Android: The Dominant Mobile OS
Zusammenfassung
Android began in 2003 as a startup building an operating system for digital cameras. The market vanished, the team pivoted to phones, and in 2005 Google quietly bought the company for at least $50 million — what one Google executive later called its best deal ever. When Apple’s iPhone redefined the phone in 2007, Google scrapped its BlackBerry-style prototype and shipped a touchscreen Android instead. Given away free to any manufacturer, Android did to mobile what Windows did to the PC: it became the platform everyone else built on. It now runs on roughly three out of every four smartphones on Earth — the most widely deployed operating system in history — yet “open” Android is also one of the tightest control points Google owns.

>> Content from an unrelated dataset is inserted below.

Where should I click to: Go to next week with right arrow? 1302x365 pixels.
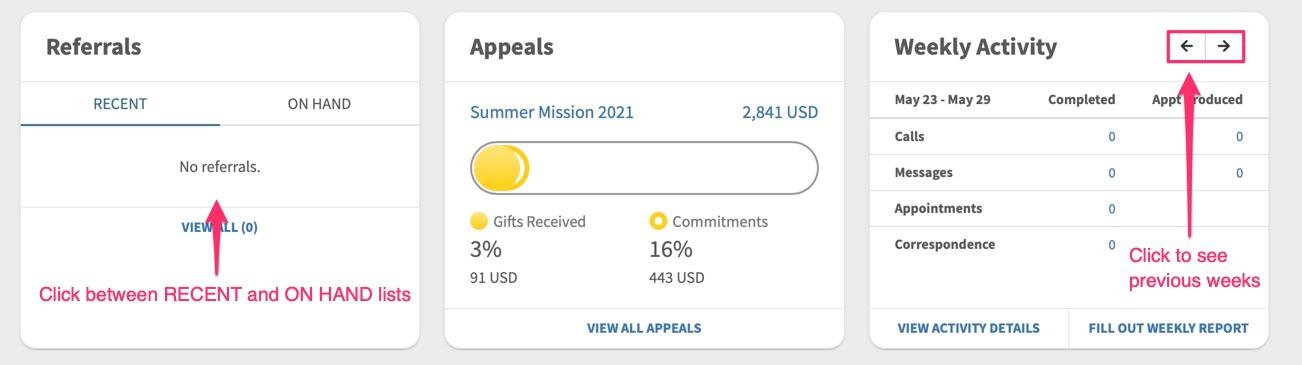point(1224,46)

A Startup for Camera Software
Android Inc. was founded in October 2003 by Andy Rubin, Rich Miner, Nick Sears, and Chris White. Rubin — a veteran of Apple, General Magic, and the Danger Sidekick — first pitched Android as a smart operating system for digital cameras, connecting them to PCs and online photo storage. Within months the team saw the digital-camera market peaking while mobile phones exploded, and pivoted to building a free, open mobile OS that carriers and manufacturers could adopt without the licensing fees Microsoft and others charged.
Google’s Best Deal
In July 2005, Google acquired Android Inc. for at least $50 million, keeping Rubin and the core team. The logic was strategic, not immediate: Google’s business lived on web search and advertising, and its founders feared a future where a single company — Microsoft, or later Apple — controlled the mobile gateway to the internet and could shut Google out. Owning a free mobile OS guaranteed Google’s services a permanent seat on every phone that ran it.

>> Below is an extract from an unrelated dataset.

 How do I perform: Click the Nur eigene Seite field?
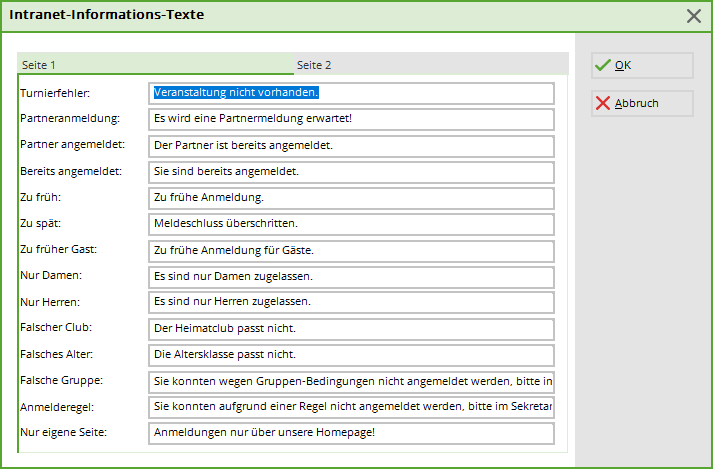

Early Android, built on the Linux kernel, targeted a keyboard-and-trackball phone resembling a BlackBerry. Then, in January 2007, Steve Jobs unveiled the iPhone. Its multitouch, full-screen design made Android’s prototype look instantly obsolete, and the team rebuilt around a touchscreen.
The Open Handset Alliance
On November 5, 2007, Google announced Android alongside the Open Handset Alliance — a consortium (34 companies at launch) of handset makers, chip vendors, and carriers committed to an open mobile platform. The core code was released as the Android Open Source Project (AOSP) under a permissive license, free for anyone to use and modify.
The first commercial Android phone, the HTC Dream (T-Mobile G1), shipped on October 22, 2008. The strategy was the inverse of Apple’s: where Apple built one tightly integrated phone, Google gave its OS away to every manufacturer — Samsung, HTC, Motorola, LG, and eventually hundreds more. The same dynamic that let Windows-compatible PCs swamp the Macintosh played out again. By 2014 Android ran on over one billion active devices; today it holds roughly 70–75% of the global smartphone market, with Apple’s iOS taking most of the rest.
Owning the Java Question
Android’s app layer was written in the Java language, and Google reimplemented Java’s class libraries rather than license Sun’s runtime. When Oracle bought Sun in 2010, it sued, claiming Google had infringed copyright by copying the structure of 11,500 lines of Java API declarations. The case ran eleven years. In April 2021 the U.S. Supreme Court ruled 6–2 that Google’s reuse of the APIs was fair use — a landmark decision for software interoperability, holding that reimplementing an API to build something new is transformative (see Java).
⚠️ Dead End: The “Open” OS That Isn’t
Android’s openness is its founding myth and its great sleight of hand. AOSP is genuinely open source — but the Android most people use is not just AOSP. The valuable parts, the Google Mobile Services (Play Store, Maps, Gmail, Search, push notifications), are proprietary and licensed only to manufacturers who sign Google’s terms, agree to anti-fragmentation rules, and bundle Google’s apps. The “open” platform is, in practice, a funnel that locks the world’s phones to Google’s services and advertising.
The proof is in the forks that tried to escape. Amazon’s Fire OS, built from open AOSP without Google’s services, struggled for apps and never threatened the mainstream; Amazon’s Fire Phone (2014) was a costly flop. Community ROMs (CyanogenMod, later LineageOS) keep a genuinely open Android alive but reach a rounding error of users. Nobody has built a viable Android without Google — which is the point. As for the founder: Andy Rubin left Google in 2014, and his attempt to reinvent the phone with the Essential Phone (2017) failed within two years. Android conquered the world; the road not taken — a mobile OS open all the way down — was quietly closed off by the company that gave the open one away. The lesson echoes the mobile revolution as a whole: in platforms, “free and open” is often the most effective way to build a monopoly.